== Instructions to follow ==
Copy the following records exactly as they appear, line for line.

== Data in this exercise ==

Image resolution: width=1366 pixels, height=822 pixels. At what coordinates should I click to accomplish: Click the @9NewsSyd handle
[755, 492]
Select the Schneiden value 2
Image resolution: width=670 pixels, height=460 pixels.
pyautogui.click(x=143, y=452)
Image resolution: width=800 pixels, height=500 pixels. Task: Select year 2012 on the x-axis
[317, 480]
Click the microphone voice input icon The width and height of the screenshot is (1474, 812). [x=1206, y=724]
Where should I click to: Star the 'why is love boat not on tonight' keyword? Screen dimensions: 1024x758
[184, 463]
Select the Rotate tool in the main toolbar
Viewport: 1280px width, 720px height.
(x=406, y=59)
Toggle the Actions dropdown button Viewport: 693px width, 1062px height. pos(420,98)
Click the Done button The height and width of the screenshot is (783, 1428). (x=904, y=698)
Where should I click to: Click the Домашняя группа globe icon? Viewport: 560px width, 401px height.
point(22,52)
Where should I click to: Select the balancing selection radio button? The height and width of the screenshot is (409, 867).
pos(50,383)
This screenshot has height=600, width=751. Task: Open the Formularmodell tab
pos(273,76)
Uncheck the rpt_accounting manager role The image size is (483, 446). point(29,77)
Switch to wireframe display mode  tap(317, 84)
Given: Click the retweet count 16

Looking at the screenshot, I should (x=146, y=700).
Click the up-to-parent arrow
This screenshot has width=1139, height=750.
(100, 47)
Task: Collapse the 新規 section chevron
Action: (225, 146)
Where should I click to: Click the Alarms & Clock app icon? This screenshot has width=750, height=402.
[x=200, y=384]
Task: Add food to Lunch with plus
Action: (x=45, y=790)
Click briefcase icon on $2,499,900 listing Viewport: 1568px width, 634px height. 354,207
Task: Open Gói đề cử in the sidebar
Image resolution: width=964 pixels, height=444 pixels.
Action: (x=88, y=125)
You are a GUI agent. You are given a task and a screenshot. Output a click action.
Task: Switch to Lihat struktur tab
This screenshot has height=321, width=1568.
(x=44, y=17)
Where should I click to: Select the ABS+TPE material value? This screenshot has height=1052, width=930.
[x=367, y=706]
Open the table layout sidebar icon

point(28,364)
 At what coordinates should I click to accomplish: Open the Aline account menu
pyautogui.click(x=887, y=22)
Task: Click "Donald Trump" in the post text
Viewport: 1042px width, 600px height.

== Complete answer ==
Image resolution: width=1366 pixels, height=822 pixels. At what coordinates should I click to accomplish: Click the @9NewsSyd handle
[755, 492]
Select the Schneiden value 2
Image resolution: width=670 pixels, height=460 pixels.
pyautogui.click(x=143, y=452)
Image resolution: width=800 pixels, height=500 pixels. Task: Select year 2012 on the x-axis
[317, 480]
Click the microphone voice input icon The width and height of the screenshot is (1474, 812). [x=1206, y=724]
Where should I click to: Star the 'why is love boat not on tonight' keyword? Screen dimensions: 1024x758
[184, 463]
Select the Rotate tool in the main toolbar
Viewport: 1280px width, 720px height.
(x=406, y=59)
Toggle the Actions dropdown button Viewport: 693px width, 1062px height. pos(420,98)
Click the Done button The height and width of the screenshot is (783, 1428). (x=904, y=698)
Where should I click to: Click the Домашняя группа globe icon? Viewport: 560px width, 401px height.
point(22,52)
Where should I click to: Select the balancing selection radio button? The height and width of the screenshot is (409, 867).
pos(50,383)
This screenshot has height=600, width=751. Task: Open the Formularmodell tab
pos(273,76)
Uncheck the rpt_accounting manager role The image size is (483, 446). point(29,77)
Switch to wireframe display mode  tap(317, 84)
Given: Click the retweet count 16

Looking at the screenshot, I should (x=146, y=700).
Click the up-to-parent arrow
This screenshot has width=1139, height=750.
(100, 47)
Task: Collapse the 新規 section chevron
Action: (225, 146)
Where should I click to: Click the Alarms & Clock app icon? This screenshot has width=750, height=402.
[x=200, y=384]
Task: Add food to Lunch with plus
Action: (x=45, y=790)
Click briefcase icon on $2,499,900 listing Viewport: 1568px width, 634px height. 354,207
Task: Open Gói đề cử in the sidebar
Image resolution: width=964 pixels, height=444 pixels.
Action: (x=88, y=125)
You are a GUI agent. You are given a task and a screenshot. Output a click action.
Task: Switch to Lihat struktur tab
This screenshot has height=321, width=1568.
(x=44, y=17)
Where should I click to: Select the ABS+TPE material value? This screenshot has height=1052, width=930.
[x=367, y=706]
Open the table layout sidebar icon

point(28,364)
 At what coordinates should I click to accomplish: Open the Aline account menu
pyautogui.click(x=887, y=22)
Task: Click "Donald Trump" in the post text
Viewport: 1042px width, 600px height.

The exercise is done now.